NookMarket Data
The Independent Brands Index 2026
We looked at how 29,668 independent brands across 23 categories describe themselves. The surprise is not what they claim. It is how few claim anything at all.
Based on self-declared values tags from NookMarket's English-market catalogue. Figures reflect what brands claim, not audited certification.
Most brands say nothing
Only 24.9% of independent brands make any values claim. The other 75.1% say nothing about sustainability, sourcing or ethics. Values are not the norm. They are a signal sent by a vocal minority.
One word does the heavy lifting
Among the brands that do make a claim, 50.2% use the word sustainable, roughly as common as every other value combined. It has become the default signal.

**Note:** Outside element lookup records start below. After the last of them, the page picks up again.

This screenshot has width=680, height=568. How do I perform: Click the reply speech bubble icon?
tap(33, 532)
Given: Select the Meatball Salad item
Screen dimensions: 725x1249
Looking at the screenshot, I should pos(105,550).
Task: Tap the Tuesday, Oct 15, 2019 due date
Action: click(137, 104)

Some shelves are greener than others
Sustainability claims cluster by category. Clothing leads at 19.5%, while Gifts, Flowers & Parties sits at 4.5%. Physical goods make the claim; electronics, travel and digital rarely do.

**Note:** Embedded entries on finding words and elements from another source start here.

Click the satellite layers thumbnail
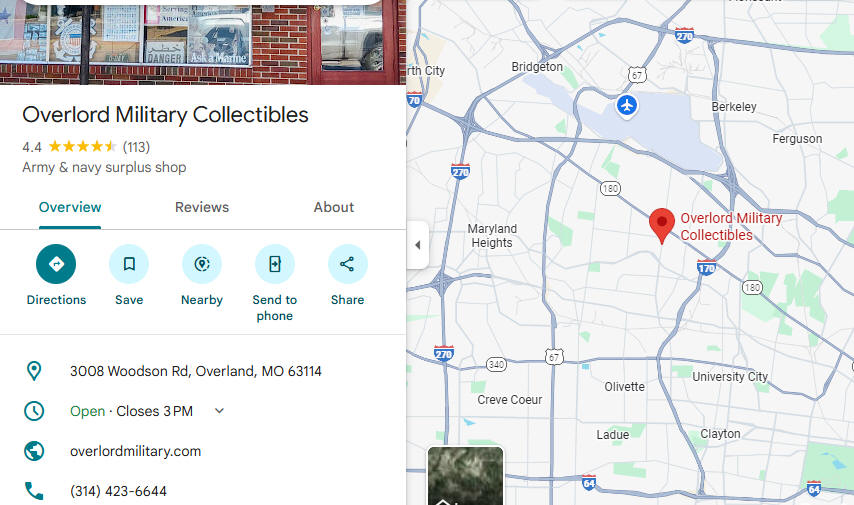The image size is (854, 505). pos(466,476)
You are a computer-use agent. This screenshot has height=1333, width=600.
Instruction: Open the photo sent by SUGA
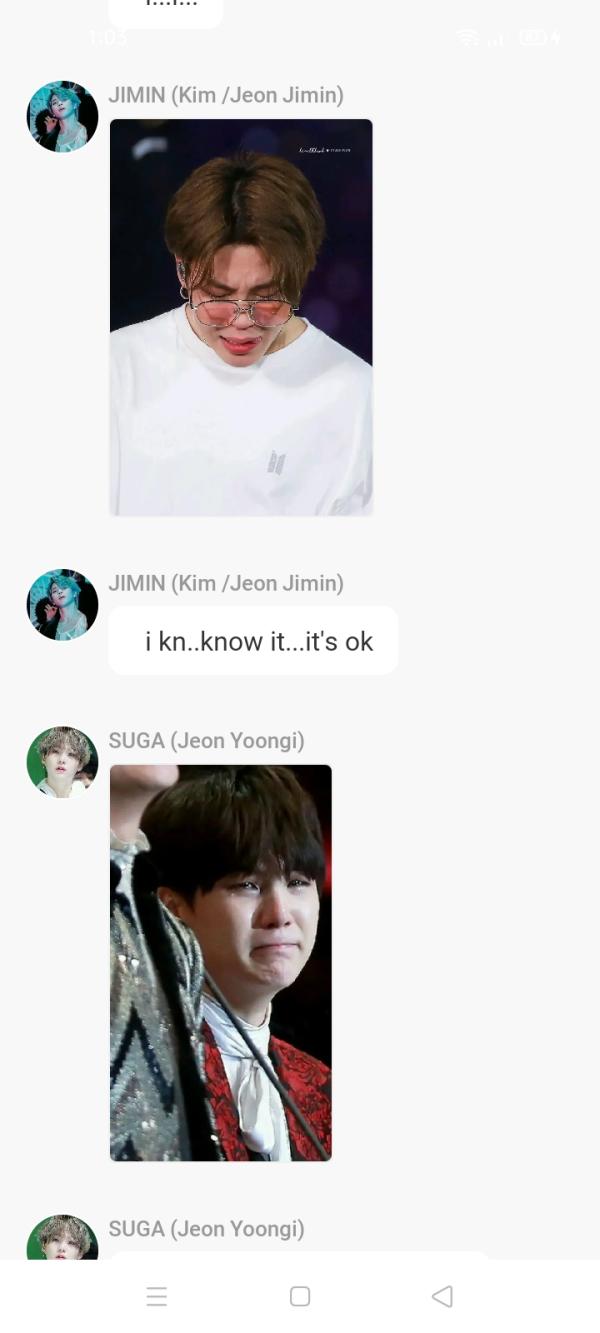pyautogui.click(x=220, y=963)
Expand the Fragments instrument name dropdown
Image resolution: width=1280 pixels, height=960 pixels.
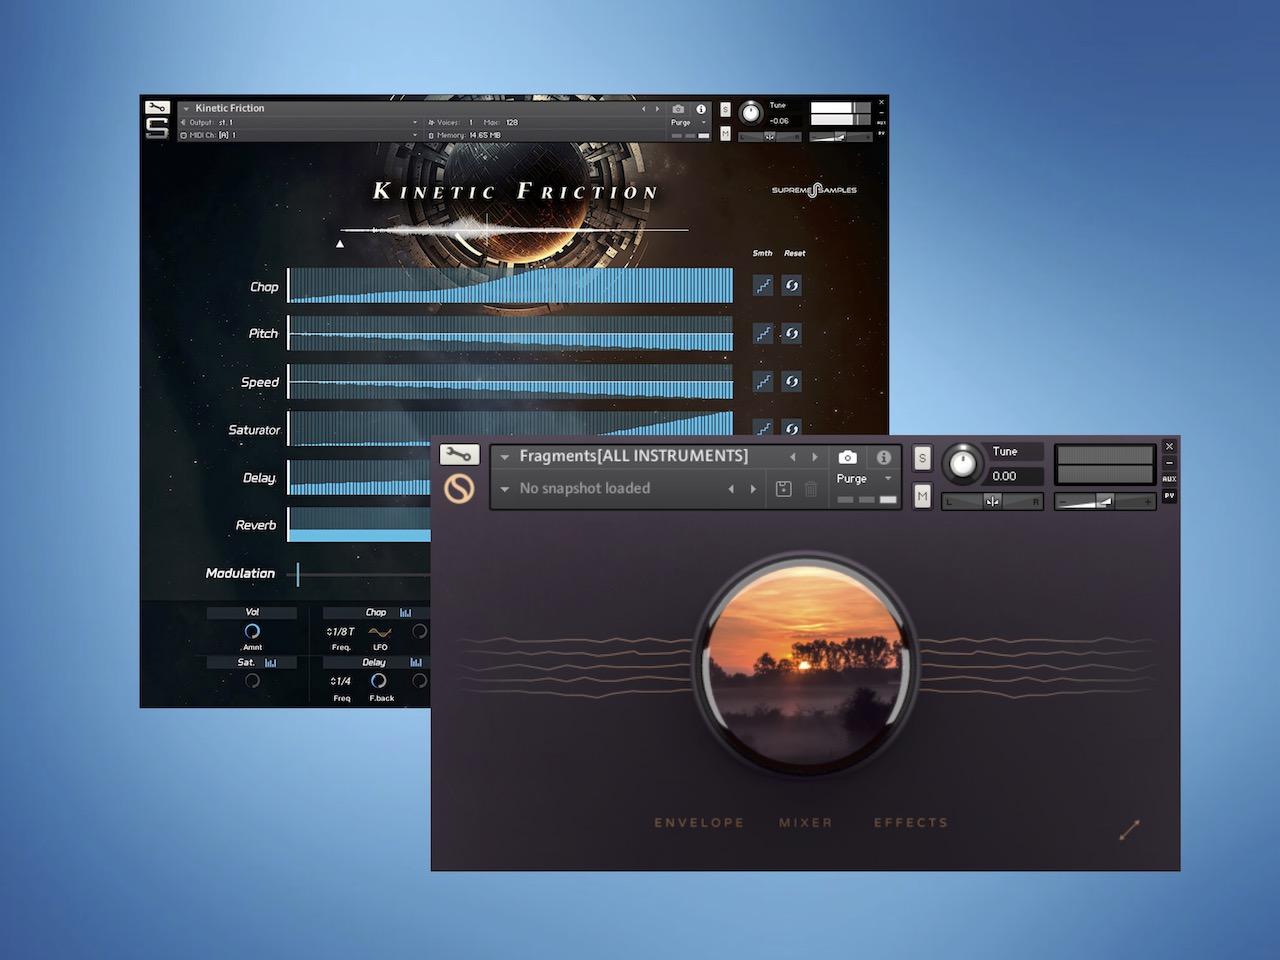pos(505,457)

Cruelty-free is a beauty word
9% of health and beauty brands call themselves cruelty-free. In electronics it is 0.4%. Few claims are this category-bound.

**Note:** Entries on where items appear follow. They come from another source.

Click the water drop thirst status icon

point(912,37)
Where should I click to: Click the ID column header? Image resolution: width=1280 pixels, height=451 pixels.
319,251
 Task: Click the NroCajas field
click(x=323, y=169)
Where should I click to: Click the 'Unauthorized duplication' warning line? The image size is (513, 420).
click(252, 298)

Food, not beauty, is the handmade category
The most handmade and organic category is not beauty, it is food and drink. Ahead of the beauty aisle most would expect to own natural.
Claims come in clusters
52.9% of cruelty-free brands also call themselves vegan. Most brands that make any claim make just one (14.9%), but those that go further tend to bundle related signals. The most common pairing is Recycled plus Sustainable.
Where brands speak up
UK independents are the likeliest to make a values claim, Canadian ones the least.
What it means
Values are a differentiator, not a default. For the three quarters of brands saying nothing there is whitespace; for shoppers who care, the signal is real but uneven, concentrated in a few categories and a single word.